_課題_.
相続財産調査を解説した本文を、最後に示された文の次から書き継いでください。

相続財産調査とは?調査方法や費用相場・依頼方法を解説!

この記事の執筆者 税理士 藤井 幹久

マルイシ税理士法人の代表税理士です。責任者として、相談業務から申告実務までの税理士業務に取り組んでおります。また、不動産税務と相続税・相続対策を主として、提携の税理士やコンサルタント及び弁護士等の他の士業と協業しながら、「不動産と相続」の問題解決に努めております。

相続が発生した時に、「相続人の特定」と並び、必ず行わなければならないのが「相続財産調査」です。誰が相続人となるのかを明らかにする「相続人の特定」に対し、「相続財産調査」とは、相続財産にはどのような財産があるのかを明らかにし、それらを評価することをいいます。相続を順調に進めていくために必要な相続財産調査について、今回は解説していきます。

相続財産調査とは

それではまず、相続財産調査について簡単にまとめてみましょう。

相続財産調査って何?

相続財産調査とは、「相続財産の特定」と「特定した相続財産の評価」の2つを指します。

亡くなった方が、財産のすべてをひとつも漏らすことなく書き残しておいてくれれば簡単なのですが、残念ながらそのようなケースはほとんどありません。遺言書が残されている場合ですら、相続財産が漏れていることもあるほどです。

また特定した相続財産の中には、不動産や非上場株式のようにその価値を評価しなければならないものがあります。このような財産評価を行わなければ、相続税の申告をすることができません。

このように、相続財産を「特定」して「評価」することを相続財産調査といいます。

関連記事:相続財産とは?相続税がかかる財産とかからない財産を税理士が解説

相続財産調査でできること

次に、相続財産調査で何ができるのかを考えてみましょう。

相続できる財産の内容を知ることができる

相続財産調査を行うと、相続できる財産の内容を正確に知ることができます。内容がはっきりと分かることにより、誰がどの財産を相続するのかを話し合うことができます。

また、相続財産調査によって、想定外の負債を発見することができる場合があります。負債の金額次第では、相続財産を単純承認するのか、あるいは限定承認や相続放棄などをするのかを選択しなければなりません。

このような判断をするためには、相続財産調査を行わなければなりません。

相続財産の価値を評価できる

相続財産の中には、現金や預貯金のようにその価値がすぐにわかるものばかりでなく、土地や建物などの不動産や非上場企業の株式、また美術品などのように評価しなければその価値がいったいいくらなのかがまったく分からないものが含まれている場合があります。

相続財産を均等に分けるためには、こういった財産を正しく評価しなければなりません。

またそれ以外にも、借地権のように目に見えない権利自体が相続財産として評価されることもあります。

相続財産調査にかかる期間について

相続財産調査は、相続する財産の内容などによって必要とする期間はことなりますが、おおむね1~2ヶ月程度で済ませなければなりません。なぜなら相続に関するさまざまな手続きには、その期間が決められているからです。

限定承認や相続放棄は3ヶ月以内

相続財産を限定承認や相続放棄する場合には、相続の開始を知った日(≒被相続人が亡くなった日)から3ヶ月以内に家庭裁判所で手続きを行わなければなりません。

相続財産調査が3ヶ月以上かかってしまっては、こういった手続きに間に合わなくなってしまいます。

_データ一覧_.

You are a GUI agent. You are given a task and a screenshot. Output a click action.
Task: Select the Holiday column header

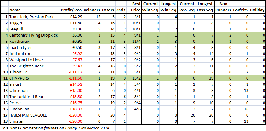point(257,10)

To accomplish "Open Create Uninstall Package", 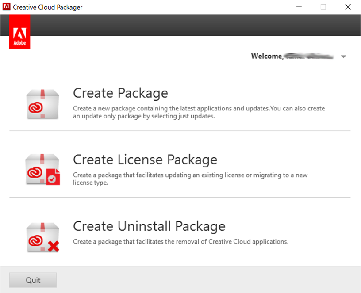I will pos(149,226).
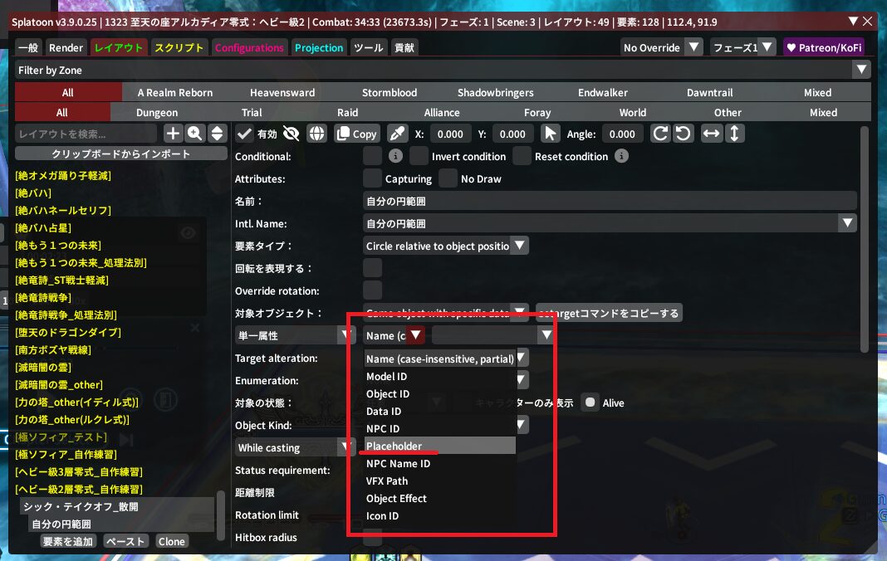887x561 pixels.
Task: Click the magnifier search icon beside layout search
Action: [x=195, y=134]
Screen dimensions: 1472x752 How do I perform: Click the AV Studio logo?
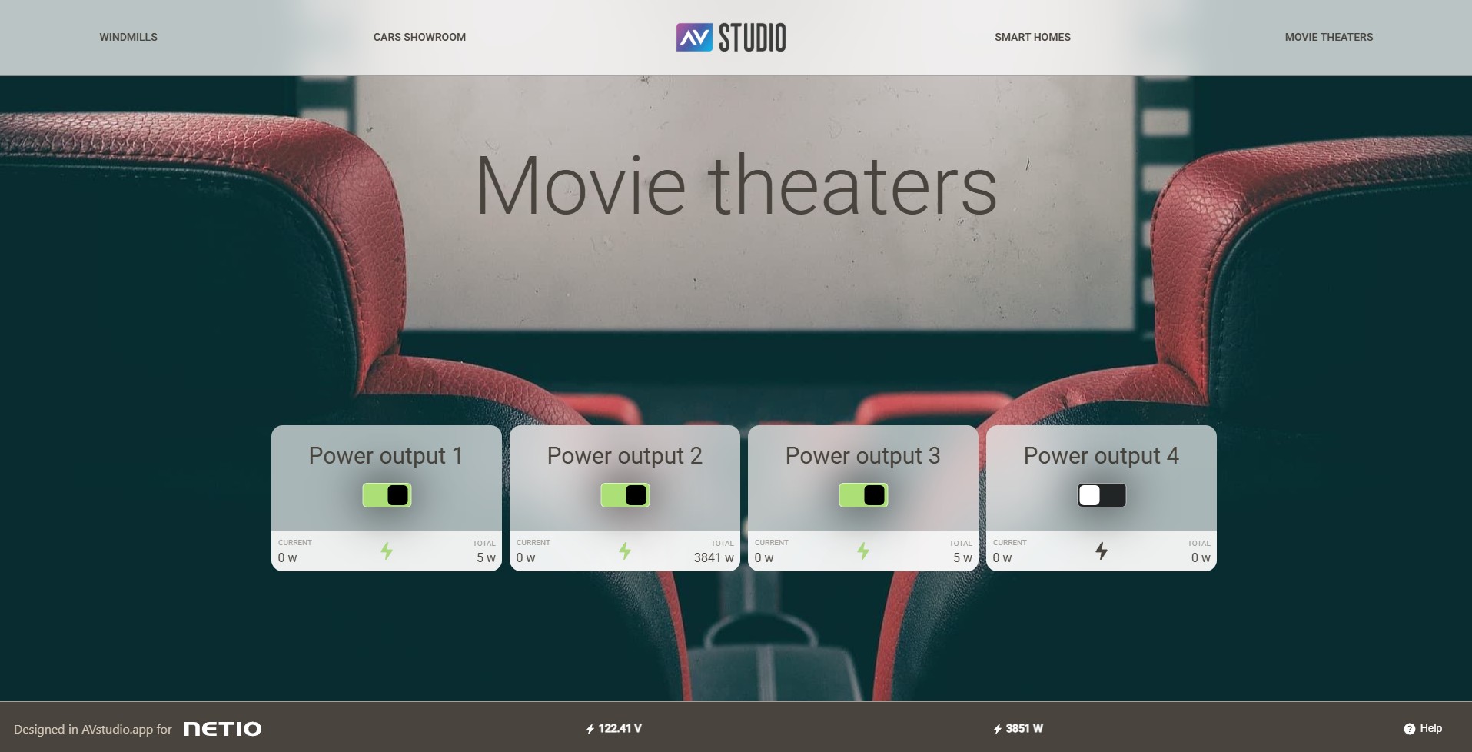click(731, 37)
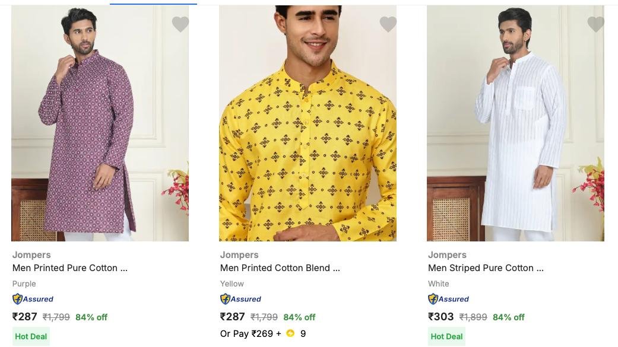Image resolution: width=618 pixels, height=347 pixels.
Task: Open the purple kurta product image
Action: click(100, 125)
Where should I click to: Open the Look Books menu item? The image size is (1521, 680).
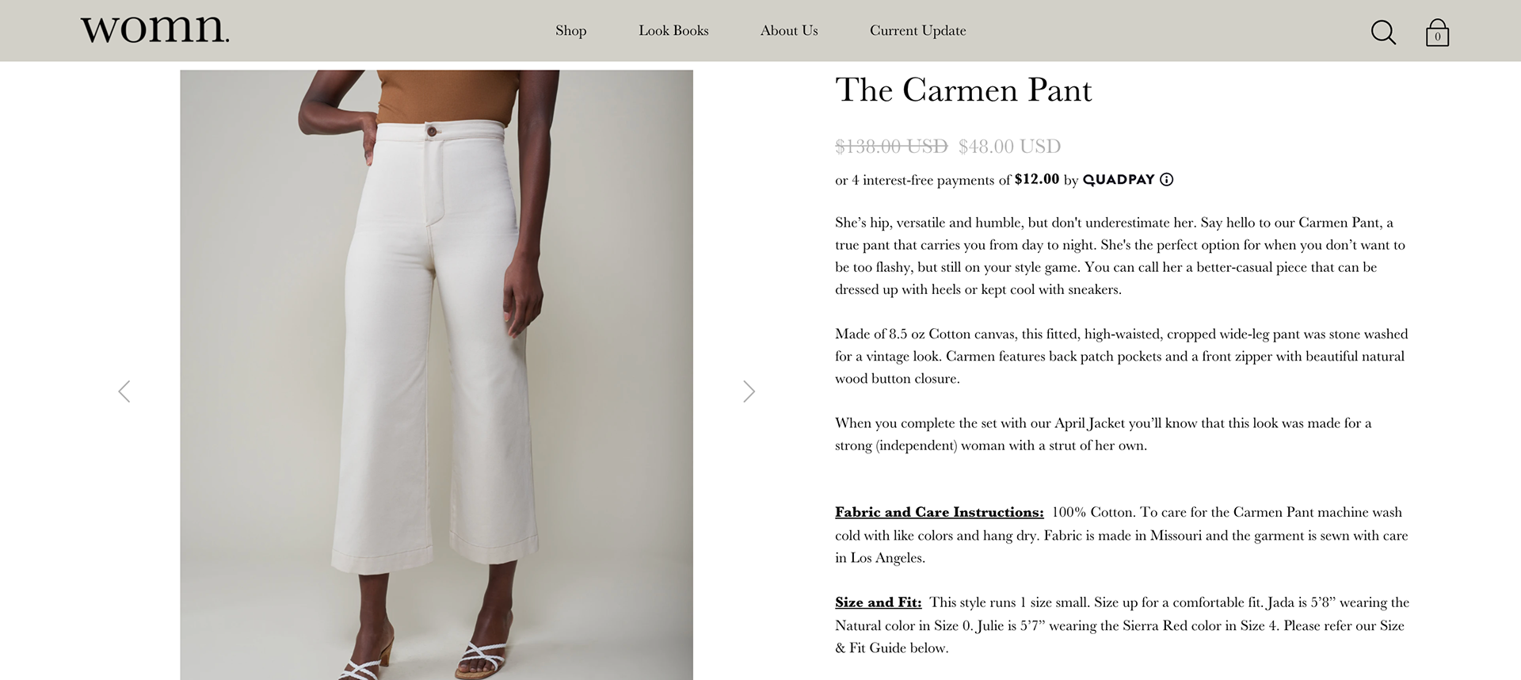673,30
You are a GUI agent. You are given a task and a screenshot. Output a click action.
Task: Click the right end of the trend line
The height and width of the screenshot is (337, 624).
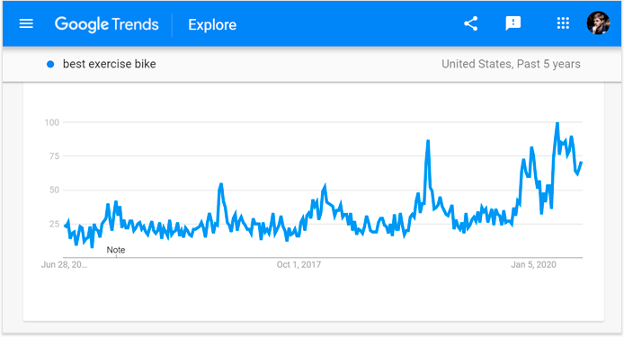pyautogui.click(x=582, y=163)
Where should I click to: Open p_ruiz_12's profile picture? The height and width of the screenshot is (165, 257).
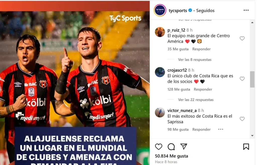160,32
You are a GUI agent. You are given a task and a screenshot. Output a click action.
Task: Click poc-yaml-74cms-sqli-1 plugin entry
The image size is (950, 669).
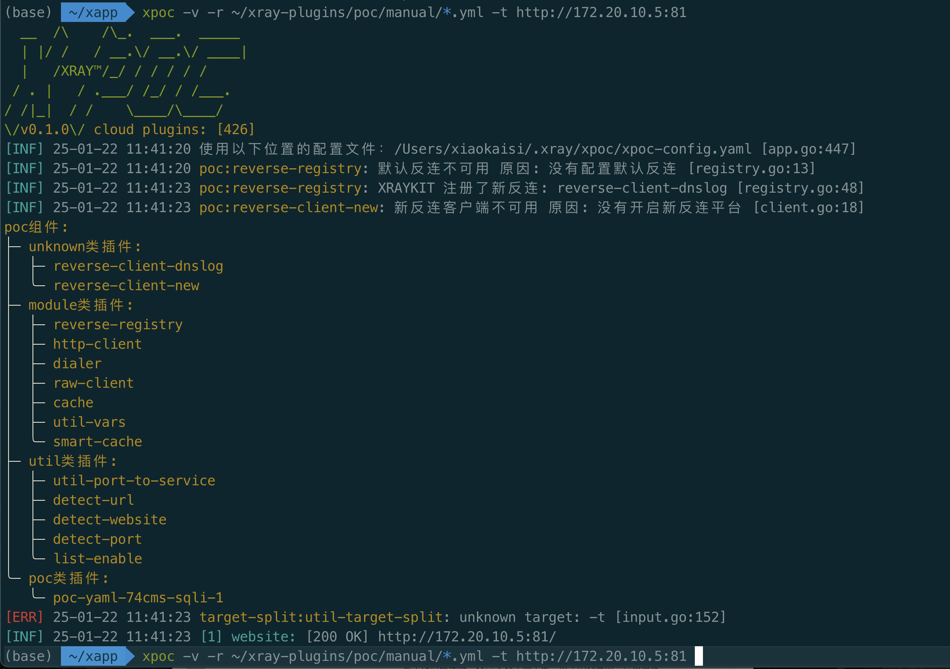[x=138, y=597]
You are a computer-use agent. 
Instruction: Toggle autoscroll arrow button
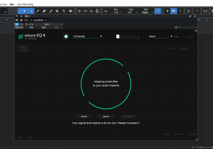(x=174, y=11)
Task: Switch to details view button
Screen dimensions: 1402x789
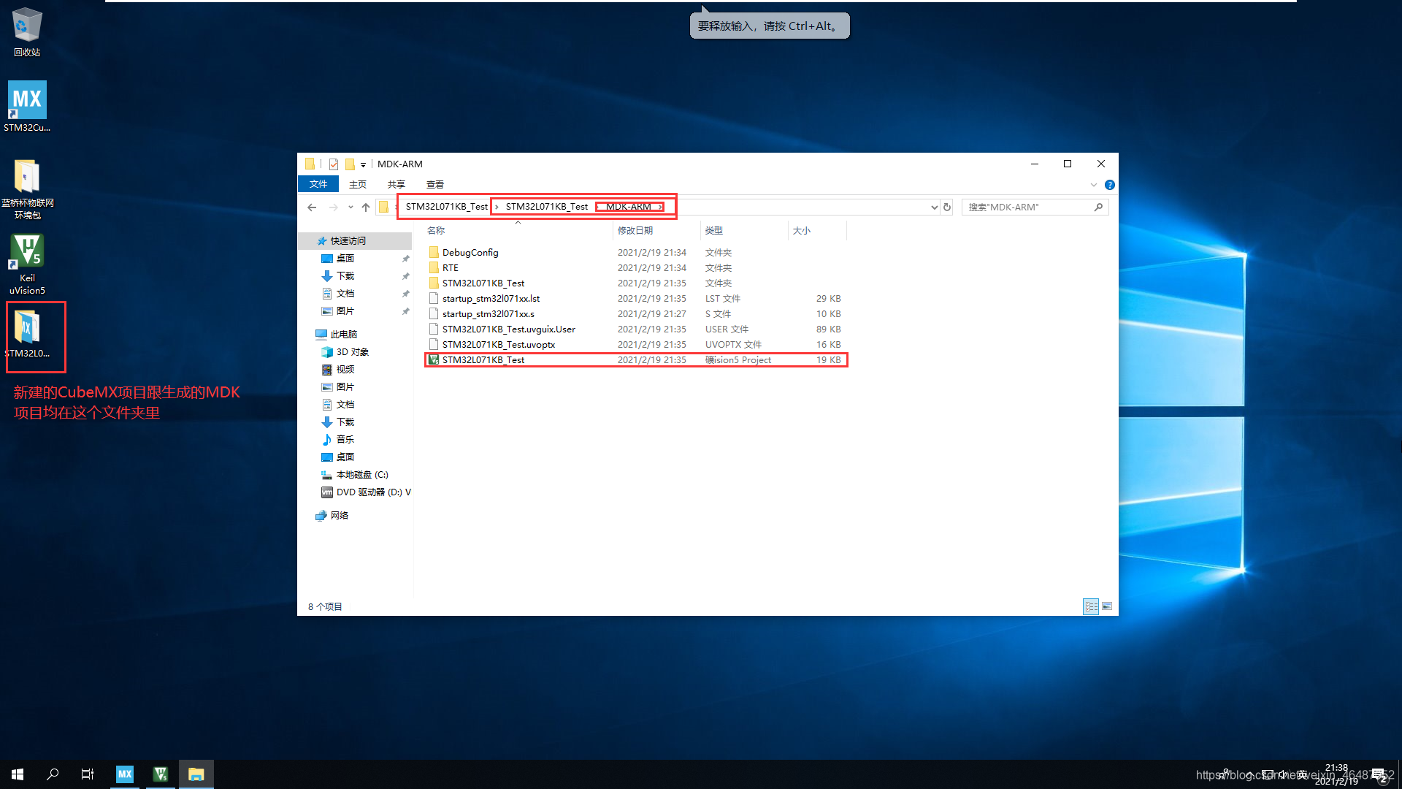Action: [x=1091, y=606]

_解答_.
準確定申告は4ヶ月以内

被相続人が生前個人事業を行っていた場合、その確定申告(準確定申告といいます)を亡くなってから4ヶ月以内に行わなければなりません。相続財産調査が完了しなければ、基本的に4ヶ月以内に準確定申告を行うことができません。

ちなみに相続税の申告は、被相続人が亡くなった日の翌日から10ヶ月以内に済ませなければなりません。

このように相続に関する手続きにはさまざまな期限があり、最も早く訪れる期限が相続放棄などの3ヶ月のため、最長でも2ヶ月以内に相続財産調査を済ませておかなければなりません。

相続財産調査の方法について

それでは実際に相続財産調査を行う場合、どのように進めていくのかをまとめてみましょう。

相続財産調査のために揃えておくべき書類について

相続財産調査を行うために、相続人全員が集まる必要はありません。貸金庫の調査のように相続人全員が揃わないと開示できない情報もまれにありますが、基本的には相続人1人だけで相続財産調査を進めていくことができます。

ただし、相続財産調査を順調に進めていくためには、事前に以下の書類を集めておくとよいでしょう。

  1. 被相続人の死亡の記載のある戸籍謄本
  2. 被相続人と相続財産調査を行う相続人の関係がわかる戸籍謄本
  3. 相続財産調査を行う相続人の身分証明書

プラス財産の調査方法について

相続財産にはプラスの財産(資産)とマイナスの財産(負債)があります。まずはプラスの財産の調査方法からです。財産の内容ごとに、それぞれの調査方法を確認してみましょう。

預貯金や有価証券・FXなど

預貯金は通帳を集めて各銀行へ問い合わせれば分かりますが、ネットバンクのように通帳がないものもあります。そのため、被相続人の受信メールなどを確認し、ネットバンクなどに口座がないかどうかを調べます。

有価証券や金融商品などについては取引のある証券会社に問い合わせれば分かりますが、ネット証券を利用している場合にはメールなどを確認して有価証券や金融商品の有無を調べます。

FXの場合もネット証券と同様で、口座開設時以外に郵便物が送られてくることはほとんどありません。そのため、メールなどで取引の有無を確認しなければなりません。

なお、FXの財産評価については、未決済ポジションがなく日本円が残っているのであれば相続開始日の残高をその評価額としますが、未決済ポジションがある場合には、相続発生日の最終価格でそのポジションを決済した残高をFXの評価額とします。

非上場企業の株式について

被相続人が生前法人を経営しているなどの理由で非上場会社の株式を所有していた場合、その株式の評価をしなければなりません。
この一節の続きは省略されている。